Das Blau kommt von den Hosen der Ochsenknechte. Diese Farbe gibt es bei uns eigentlich nicht, nur manchmal auf den Bildern der Madonna oder im Juni, wenn die Kornblumen blühen. Gutes, blaues Tuch. Tut mir leid, ich bin Kölnerin und sehe das sofort, ich kann gar nicht anders. Und wahrscheinlich ist es sowieso Kölner oder Aachener Tuch, denn das liefern unsere Kaufleute im Gegenzug gegen die Ochsen ins Ungarland. Es kleidet, das muss ich jetzt mal sagen, die ungarischen Ochsentreiber ausgesprochen gut. Wenn sie sich umwenden oder herumspringen, fliegen ihre Hosen und sie sehen aus wie blaue Kreisel.

Sie gehen mit weiten, wiegenden Schritten, und ich denke Dinge, die ich wahrscheinlich beichten sollte. Man sagt, dass sie keine Häuser haben, sondern ihren Herden über die Steppe folgen, dass sie nicht lesen können, und dass sie eher reiten lernen als laufen. Kann schon sein. Sprechen kann man mit ihnen nicht, niemand von uns versteht ihre Sprache.

Fremd sehen sie aus. Ich bin schon froh, dass sie ganz sicher keine Waffen tragen – die Stadtknechte hätten sie sonst niemals durch die Tore gelassen. Jeder einzelne von ihnen weiß mit Messer, Speer und Peitsche umzugehen, irgendwie sieht man das. Eine Herde halbwilder Ochsen monatelang durch fremde Länder zu treiben, dafür braucht es schon ganz besondere Kerle.

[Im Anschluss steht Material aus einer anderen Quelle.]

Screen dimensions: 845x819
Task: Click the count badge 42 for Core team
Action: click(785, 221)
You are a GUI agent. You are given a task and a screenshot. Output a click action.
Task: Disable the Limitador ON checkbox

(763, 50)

Ein halbes Dutzend von ihnen steht seit einer Stunde auf dem Markt, und ich weiß genau, was sie tun, obwohl es so aussieht, als würden sie sich nur die Langeweile vertreiben. Sie spielen ein Spiel, bei dem sie kleine Münzen in die Luft werfen und dann offenbar blitzschnell darauf wetten, wie sie fallen, es gibt jedenfalls viel Gelächter. Aber das ist nur Schau. Sie beobachten das Marktgeschehen. Ich mache das auch, wenn ich in einer fremden Stadt bin und die Händler nicht kenne. Wenn man die Augen aufmacht, kriegt man viel heraus – wer freundlich ist, wer Stamm- und wer Laufkundschaft hat, wo gelacht wird, wie das Geschäft läuft. Man erkennt den Händler an seinen Kunden, immer. Wenn ich wo fremd bin, schaue ich eben genau hin und es passiert mir sehr, sehr selten, dass ich übers Ohr gehauen werde.

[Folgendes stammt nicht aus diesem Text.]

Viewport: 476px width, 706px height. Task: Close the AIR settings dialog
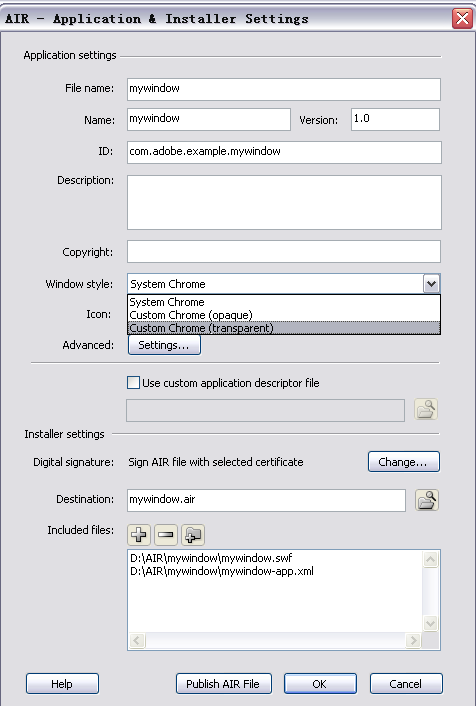[462, 18]
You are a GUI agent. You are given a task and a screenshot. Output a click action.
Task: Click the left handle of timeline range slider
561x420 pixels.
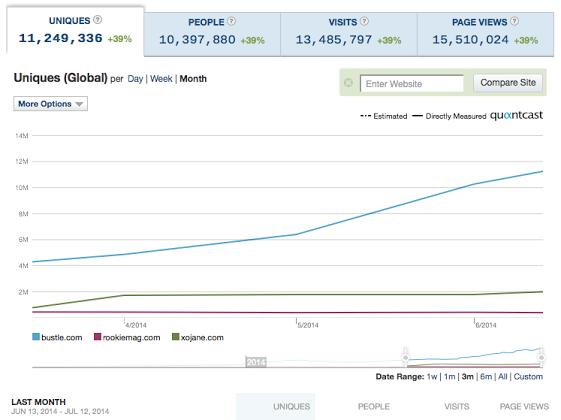(405, 357)
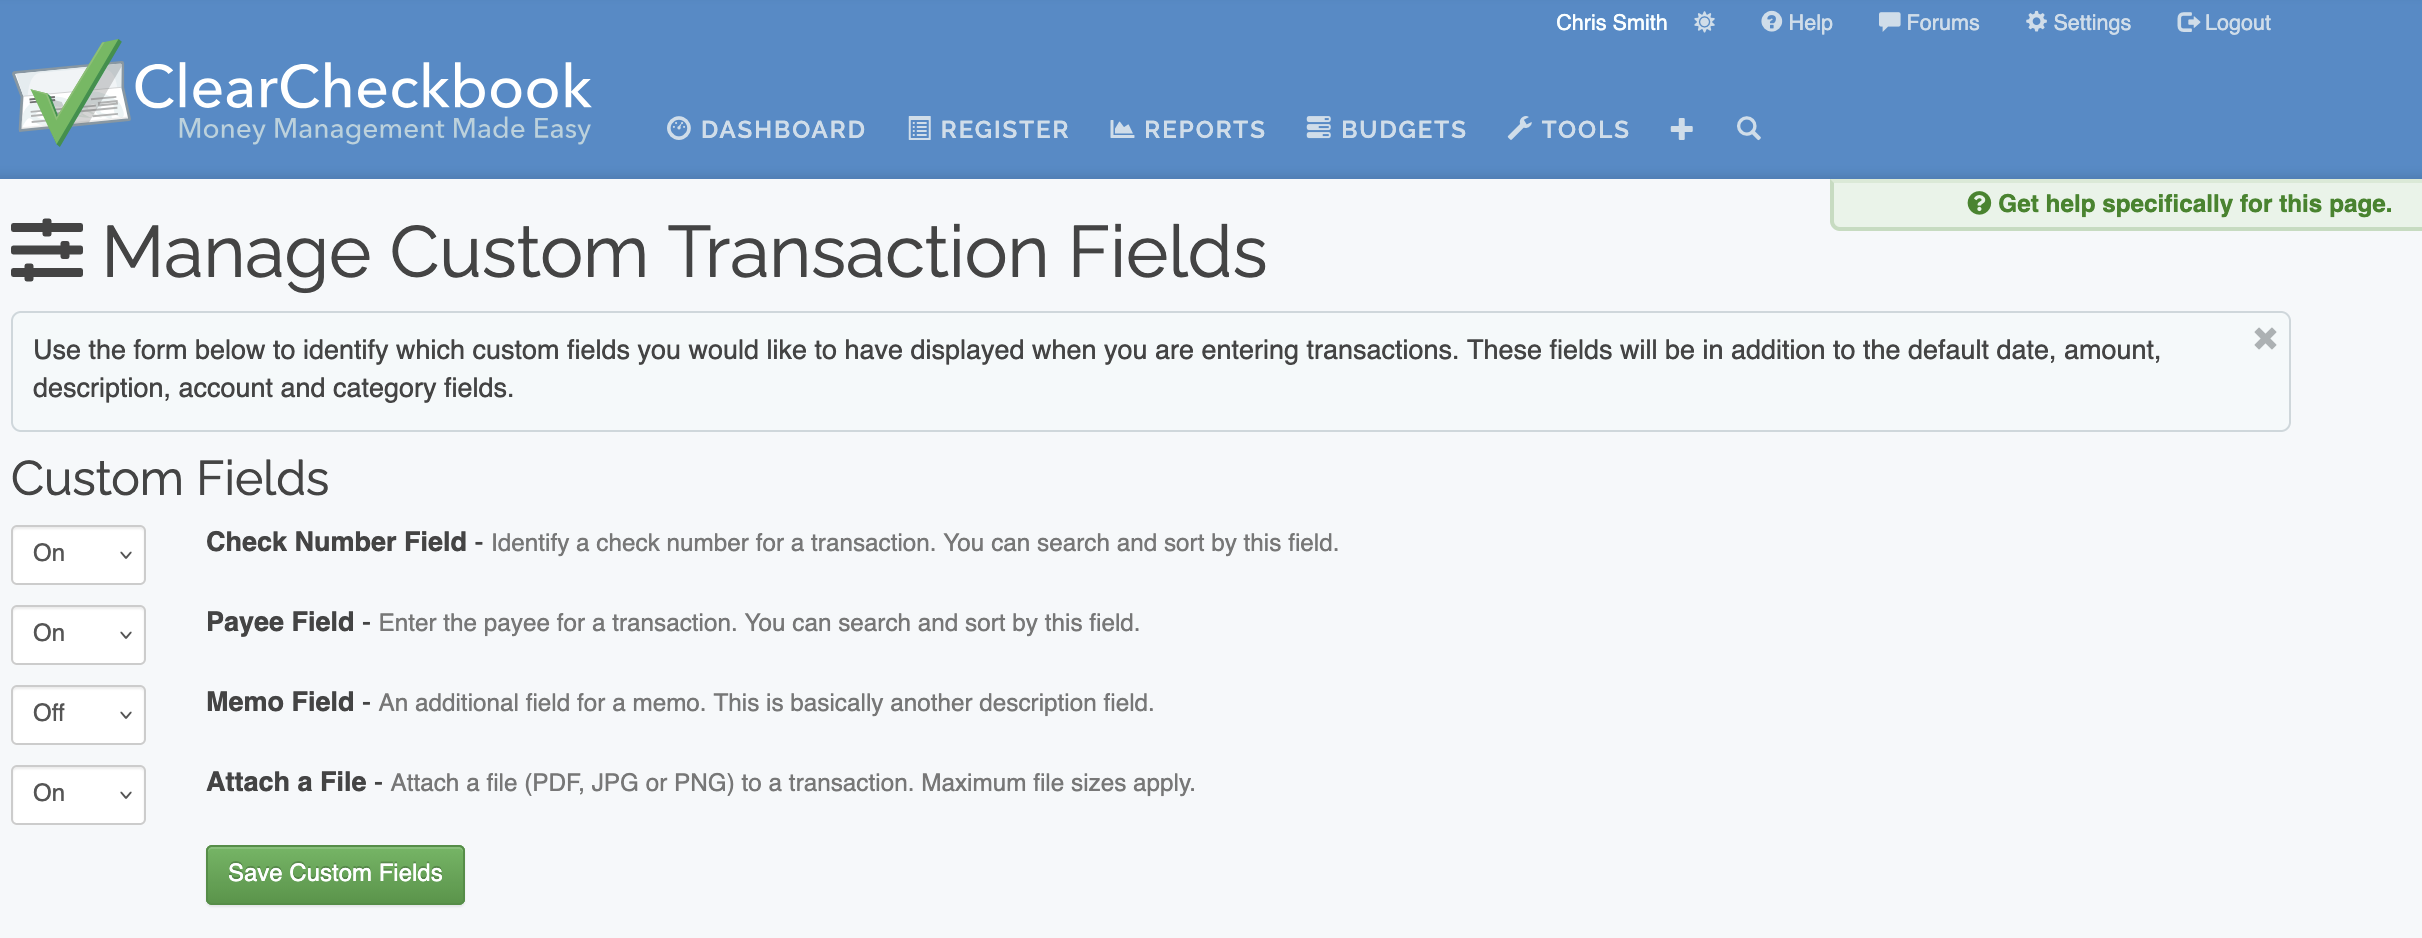Click the sun theme icon beside Chris Smith
Image resolution: width=2422 pixels, height=938 pixels.
point(1705,22)
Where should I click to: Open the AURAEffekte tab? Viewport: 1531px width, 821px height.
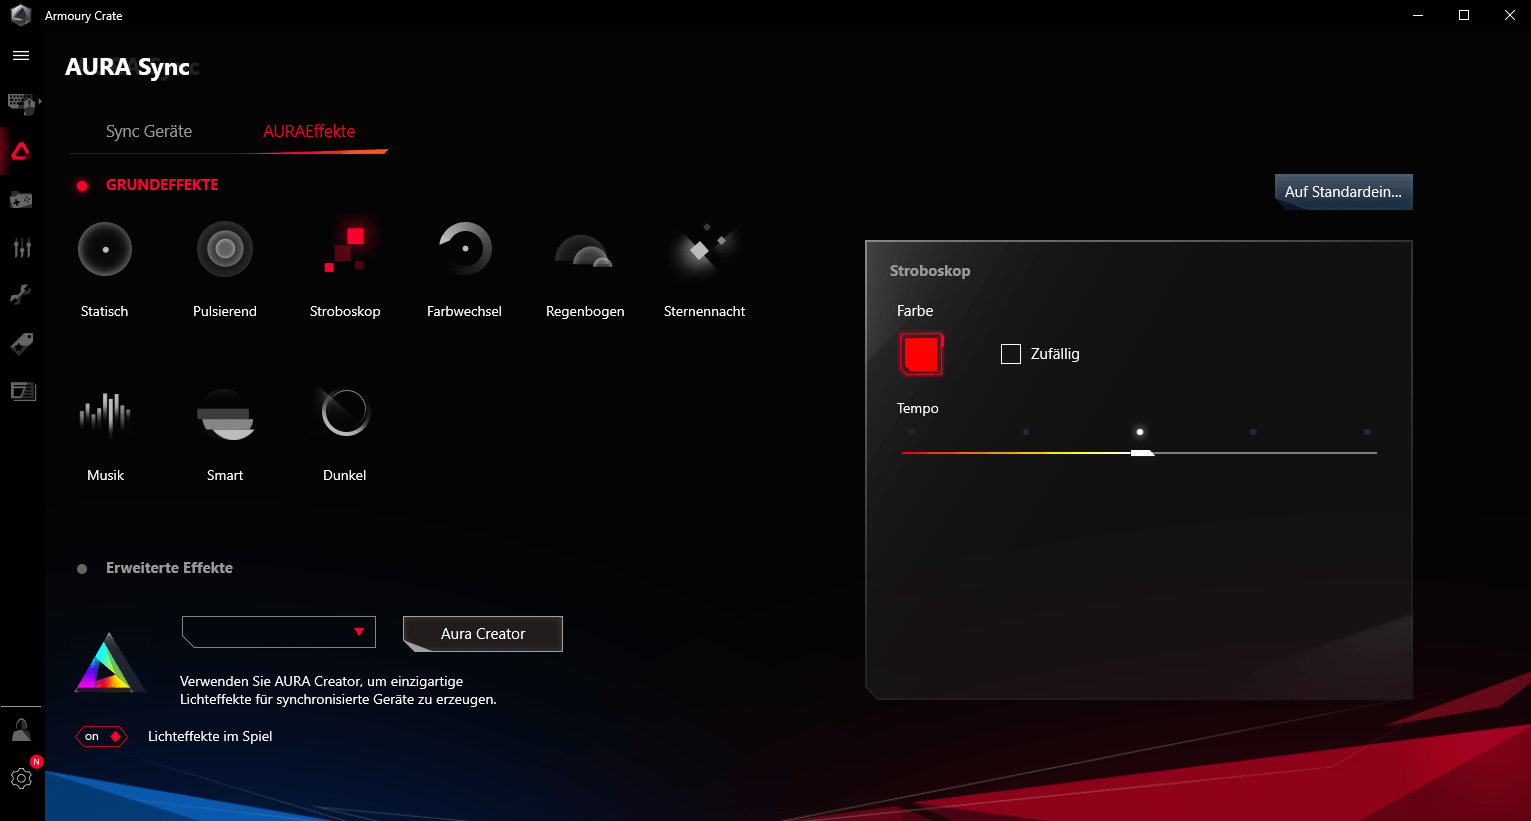pyautogui.click(x=309, y=131)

Die Ochsenknechte wollen also Wein kaufen, wen wundert’s, Ochsen treiben ist eine heiße, staubige Arbeit und ihr Vorrat ist wahrscheinlich längst aufgebraucht. Da, jetzt haben sie offenbar genug gesehen und eine Entscheidung getroffen. Sie stecken ihre Spielmünzen weg und kommen als blauer Fleck über den Markt, schauen nicht rechts und nichts links und steuern schnurstracks auf unsere Ecke zu. Mein Herz setzt einen Schlag aus.

Der Stand, vor dem sie sich aufbauen, ist meiner.